Right at the top of the chain, I saw that one person replied about how they were diagnosed with an inoperable brain cancer and found success using alternative healing methods rather than chemo or radiation. She wasn’t selling anything; it was framed more from a place of sharing her story and looking to inspire others.

When I clicked through the responses, however, I saw that she was shamed for what was considered reckless decision making. Others didn’t feel comfortable with the approach and let her know it.

I personally found these responses triggering because of my own story fighting cancer. After being diagnosed with a rare bone cancer, I initially tried the conventional route— undergoing a year of aggressive chemo at a world-renowned hospital in New York City with several surgeries along the way. Unfortunately, the recurrences kept coming and when my doctors essentially ran out of answers, I saw no choice but to explore alternative healing, where ultimately, I also found success in turning my health around.

I get that cancer is a highly emotional subject and if you’ve been diagnosed, the fear of making a wrong move weighs constantly on your mind. When others take a different route, it can be hard not to project our own worries and insecurities onto them.

That said, as cancer fighters, we should also be capable of appreciating the trauma and how isolating one’s world becomes after receiving such a devastating diagnosis. Taking action, no matter how anyone goes about it, requires courage and insane amounts of inner strength to withstand the uncertainty.

It’s grueling enough just pushing through each day, so when we seek community for support, the last thing anyone needs is to feel shame— especially by the very community who is supposed to “get it.” That’s like cancer-on-cancer crime!

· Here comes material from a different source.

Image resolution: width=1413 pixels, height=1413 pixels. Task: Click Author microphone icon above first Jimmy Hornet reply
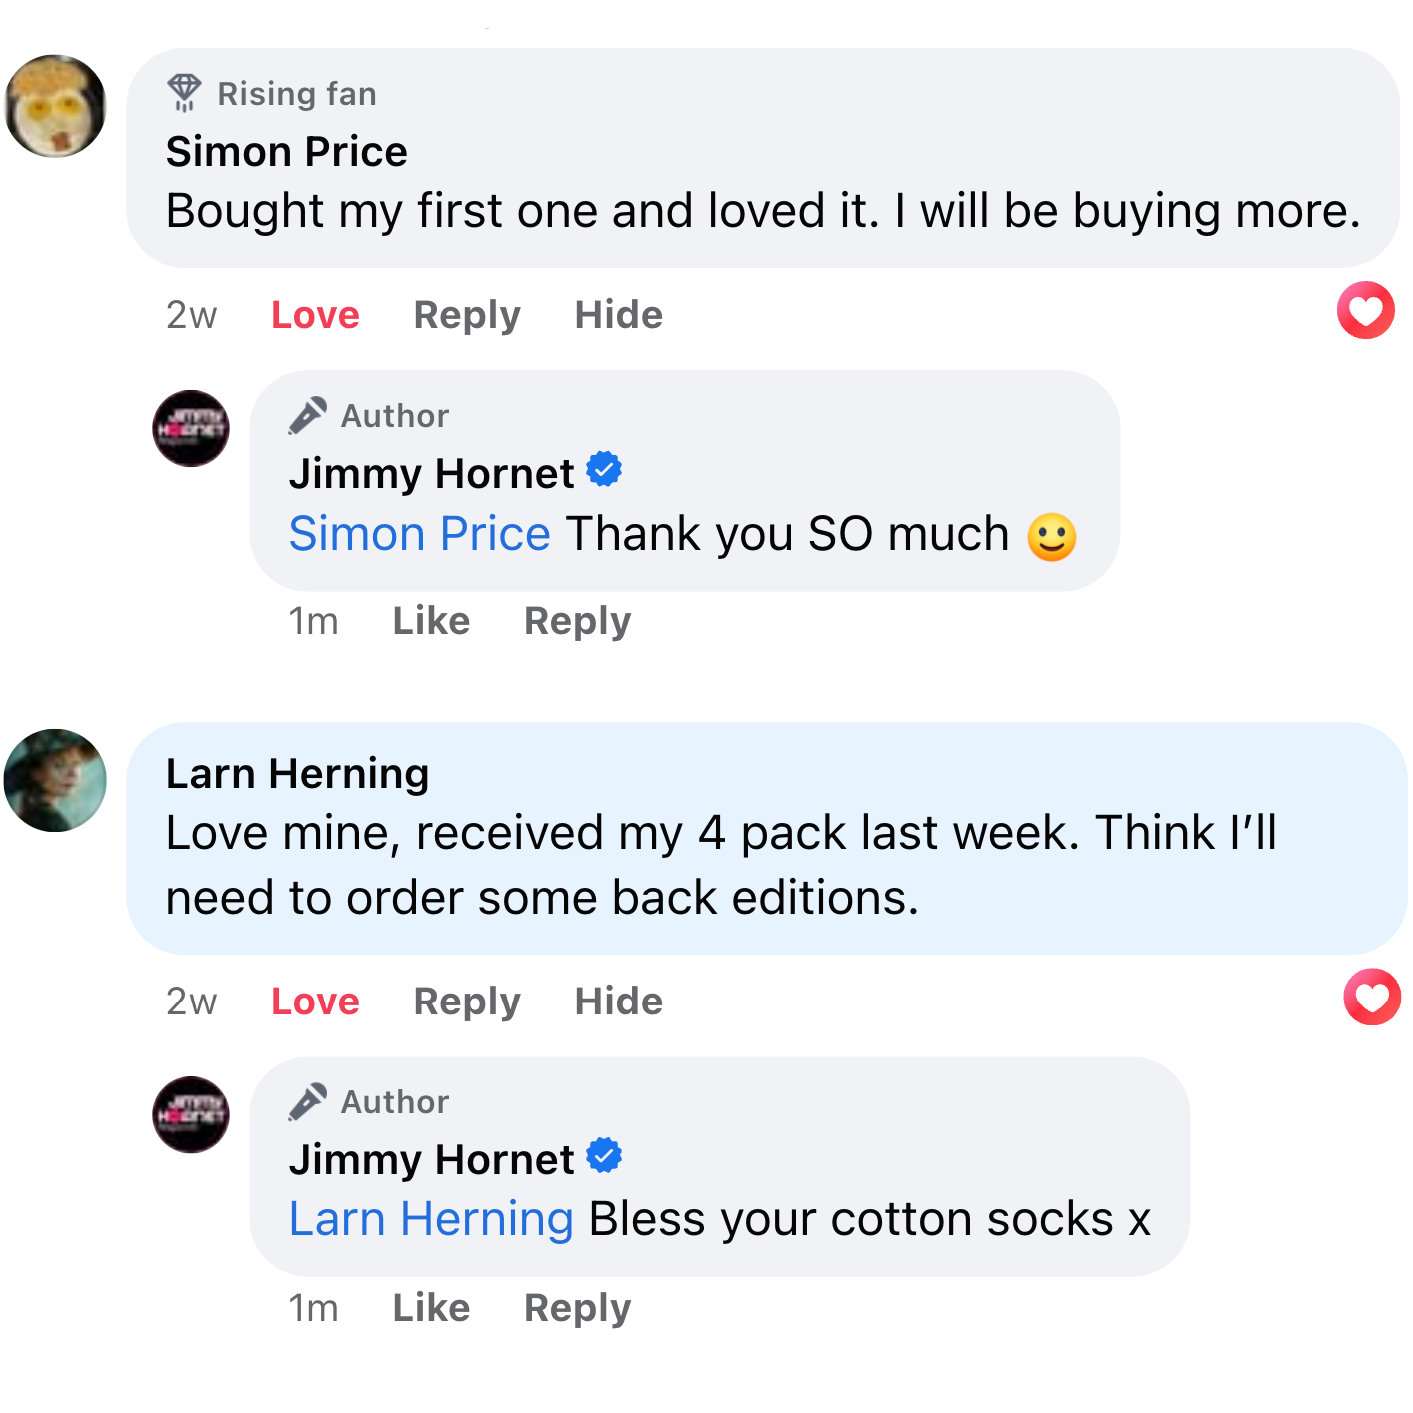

In its best form, community among cancer fighters isn’t about comparing who makes smarter decisions or has a better grasp of the realities at hand… We should be focused on spreading love, encouragement and most importantly compassion.

For the record, I am by no means immune to the lure of occasionally wanting to speak my mind and set somebody I disagree with straight. It took serious self-control to hold back from chirping away in that original Twitter thread. Rather than being reactive, however, here are some tips that I’ve found helpful for managing through difficult emotional waves:

Setting a 20-minute timer and waiting before responding. By then my nervous system had time to calm down. I can usually think more clearly and respond from a more composed mindset. 

Journaling to get anxious or angry thoughts out of my system

Turning to healthier outlets like playing guitar, working out or throwing on headphones and cranking up my favorite tunes.

If I notice that I’m extra moody because I’m tired, I’ll force myself down for a nap with a podcast to distract and tend to feel better afterwards.